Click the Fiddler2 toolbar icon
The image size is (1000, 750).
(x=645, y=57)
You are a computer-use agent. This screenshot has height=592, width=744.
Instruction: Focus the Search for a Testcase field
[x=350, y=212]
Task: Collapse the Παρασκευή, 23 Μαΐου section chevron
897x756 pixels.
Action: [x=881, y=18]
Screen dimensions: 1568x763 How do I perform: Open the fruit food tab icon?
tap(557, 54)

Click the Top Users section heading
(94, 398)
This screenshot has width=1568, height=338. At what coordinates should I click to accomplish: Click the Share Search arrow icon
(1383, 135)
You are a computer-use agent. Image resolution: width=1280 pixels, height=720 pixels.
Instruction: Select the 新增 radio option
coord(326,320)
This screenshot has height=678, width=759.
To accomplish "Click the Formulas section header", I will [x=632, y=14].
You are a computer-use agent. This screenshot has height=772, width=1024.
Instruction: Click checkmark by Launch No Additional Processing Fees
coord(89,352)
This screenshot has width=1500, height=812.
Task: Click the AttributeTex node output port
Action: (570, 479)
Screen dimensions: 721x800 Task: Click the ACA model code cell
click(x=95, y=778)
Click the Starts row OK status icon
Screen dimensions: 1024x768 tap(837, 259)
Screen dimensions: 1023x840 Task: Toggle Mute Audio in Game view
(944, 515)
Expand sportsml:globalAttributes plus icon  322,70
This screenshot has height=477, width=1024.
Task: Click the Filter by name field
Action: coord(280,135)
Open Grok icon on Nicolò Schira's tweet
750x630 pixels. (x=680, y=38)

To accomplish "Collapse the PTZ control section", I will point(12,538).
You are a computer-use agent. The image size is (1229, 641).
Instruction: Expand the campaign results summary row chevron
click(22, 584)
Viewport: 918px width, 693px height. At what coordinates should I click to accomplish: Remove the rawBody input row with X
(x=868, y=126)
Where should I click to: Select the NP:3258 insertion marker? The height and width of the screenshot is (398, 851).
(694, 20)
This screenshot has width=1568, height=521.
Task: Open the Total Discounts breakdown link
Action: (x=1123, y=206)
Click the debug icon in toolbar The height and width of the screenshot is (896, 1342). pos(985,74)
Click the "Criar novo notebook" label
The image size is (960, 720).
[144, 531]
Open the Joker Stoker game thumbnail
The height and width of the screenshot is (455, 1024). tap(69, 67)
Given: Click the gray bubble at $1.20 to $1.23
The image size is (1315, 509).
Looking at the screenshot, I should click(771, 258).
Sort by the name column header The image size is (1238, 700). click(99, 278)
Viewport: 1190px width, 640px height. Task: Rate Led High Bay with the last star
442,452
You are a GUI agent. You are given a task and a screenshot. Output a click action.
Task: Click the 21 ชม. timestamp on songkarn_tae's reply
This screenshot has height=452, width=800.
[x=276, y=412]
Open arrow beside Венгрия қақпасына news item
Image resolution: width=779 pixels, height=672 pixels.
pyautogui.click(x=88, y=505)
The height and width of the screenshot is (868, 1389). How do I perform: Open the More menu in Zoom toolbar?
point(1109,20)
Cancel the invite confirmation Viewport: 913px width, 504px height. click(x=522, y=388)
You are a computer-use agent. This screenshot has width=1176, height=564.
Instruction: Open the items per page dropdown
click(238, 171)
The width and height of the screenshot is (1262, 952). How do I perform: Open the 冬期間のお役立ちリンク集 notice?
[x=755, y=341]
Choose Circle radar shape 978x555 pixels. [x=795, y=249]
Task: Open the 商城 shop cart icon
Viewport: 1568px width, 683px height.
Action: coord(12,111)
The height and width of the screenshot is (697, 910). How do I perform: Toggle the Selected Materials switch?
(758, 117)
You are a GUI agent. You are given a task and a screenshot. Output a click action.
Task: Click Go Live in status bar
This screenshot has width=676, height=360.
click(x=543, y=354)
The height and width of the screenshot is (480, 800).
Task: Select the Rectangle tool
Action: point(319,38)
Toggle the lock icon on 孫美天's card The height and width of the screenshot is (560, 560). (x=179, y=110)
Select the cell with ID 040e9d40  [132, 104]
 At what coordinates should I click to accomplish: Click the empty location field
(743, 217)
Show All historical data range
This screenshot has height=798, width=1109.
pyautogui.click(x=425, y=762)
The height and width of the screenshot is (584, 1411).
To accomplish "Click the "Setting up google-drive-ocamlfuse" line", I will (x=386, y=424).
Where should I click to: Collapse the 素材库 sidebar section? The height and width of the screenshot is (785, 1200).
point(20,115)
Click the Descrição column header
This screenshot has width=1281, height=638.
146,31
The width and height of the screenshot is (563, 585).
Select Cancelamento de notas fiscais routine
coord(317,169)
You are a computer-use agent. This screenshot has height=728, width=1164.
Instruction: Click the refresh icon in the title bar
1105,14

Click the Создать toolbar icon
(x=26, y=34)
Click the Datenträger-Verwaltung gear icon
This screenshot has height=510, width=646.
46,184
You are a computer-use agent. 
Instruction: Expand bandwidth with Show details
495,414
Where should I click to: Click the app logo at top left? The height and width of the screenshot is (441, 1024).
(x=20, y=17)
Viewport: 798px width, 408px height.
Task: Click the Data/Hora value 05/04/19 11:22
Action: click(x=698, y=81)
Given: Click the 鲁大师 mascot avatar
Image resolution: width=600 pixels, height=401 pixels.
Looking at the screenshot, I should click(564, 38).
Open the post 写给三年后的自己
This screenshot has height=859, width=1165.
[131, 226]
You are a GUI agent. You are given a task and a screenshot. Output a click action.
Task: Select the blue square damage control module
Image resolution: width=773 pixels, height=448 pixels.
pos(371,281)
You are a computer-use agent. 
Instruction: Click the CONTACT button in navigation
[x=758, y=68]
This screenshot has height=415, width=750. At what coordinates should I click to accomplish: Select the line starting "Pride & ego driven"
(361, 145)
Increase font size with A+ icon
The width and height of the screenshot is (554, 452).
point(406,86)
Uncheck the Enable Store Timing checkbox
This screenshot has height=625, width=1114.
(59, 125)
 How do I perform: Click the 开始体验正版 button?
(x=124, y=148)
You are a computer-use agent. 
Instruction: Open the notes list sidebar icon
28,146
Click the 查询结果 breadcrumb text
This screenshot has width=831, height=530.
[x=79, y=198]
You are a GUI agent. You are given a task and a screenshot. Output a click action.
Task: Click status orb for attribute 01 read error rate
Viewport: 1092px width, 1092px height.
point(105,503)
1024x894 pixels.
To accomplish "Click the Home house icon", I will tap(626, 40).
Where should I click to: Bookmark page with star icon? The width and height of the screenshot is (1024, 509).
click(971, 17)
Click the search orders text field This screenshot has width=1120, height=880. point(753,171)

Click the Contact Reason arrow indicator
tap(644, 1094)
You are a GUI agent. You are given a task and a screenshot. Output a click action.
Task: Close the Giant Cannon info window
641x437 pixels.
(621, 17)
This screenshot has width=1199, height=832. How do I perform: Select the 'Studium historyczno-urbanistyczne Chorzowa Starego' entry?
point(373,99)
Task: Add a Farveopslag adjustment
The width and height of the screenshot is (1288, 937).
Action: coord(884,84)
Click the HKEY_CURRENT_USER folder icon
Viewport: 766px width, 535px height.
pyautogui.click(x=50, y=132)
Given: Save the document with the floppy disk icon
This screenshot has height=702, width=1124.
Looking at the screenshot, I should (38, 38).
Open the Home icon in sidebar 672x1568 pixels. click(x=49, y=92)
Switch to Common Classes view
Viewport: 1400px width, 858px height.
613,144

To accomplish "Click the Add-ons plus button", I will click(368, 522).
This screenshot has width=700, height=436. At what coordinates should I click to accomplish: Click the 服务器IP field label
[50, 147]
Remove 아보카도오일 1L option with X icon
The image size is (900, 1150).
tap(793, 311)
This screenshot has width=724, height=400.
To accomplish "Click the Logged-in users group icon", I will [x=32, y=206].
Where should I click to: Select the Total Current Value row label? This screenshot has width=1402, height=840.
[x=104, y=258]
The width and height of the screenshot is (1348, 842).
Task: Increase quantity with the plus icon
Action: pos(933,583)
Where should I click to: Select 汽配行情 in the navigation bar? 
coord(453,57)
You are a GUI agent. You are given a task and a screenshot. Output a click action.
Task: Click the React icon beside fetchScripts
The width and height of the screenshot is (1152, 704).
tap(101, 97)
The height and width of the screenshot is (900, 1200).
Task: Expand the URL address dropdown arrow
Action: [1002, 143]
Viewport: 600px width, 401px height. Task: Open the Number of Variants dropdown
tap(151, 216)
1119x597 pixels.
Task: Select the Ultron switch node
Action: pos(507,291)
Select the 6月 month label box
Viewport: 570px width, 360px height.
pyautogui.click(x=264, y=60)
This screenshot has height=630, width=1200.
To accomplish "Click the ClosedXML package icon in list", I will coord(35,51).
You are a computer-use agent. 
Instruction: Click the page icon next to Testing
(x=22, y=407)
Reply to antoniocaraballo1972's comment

- Description of the task: Filter the listing so that only lines holding the word "beside" remain, and copy those lines.

- Your solution:
Open arrow beside Венгрия қақпасына news item
Task: Click the React icon beside fetchScripts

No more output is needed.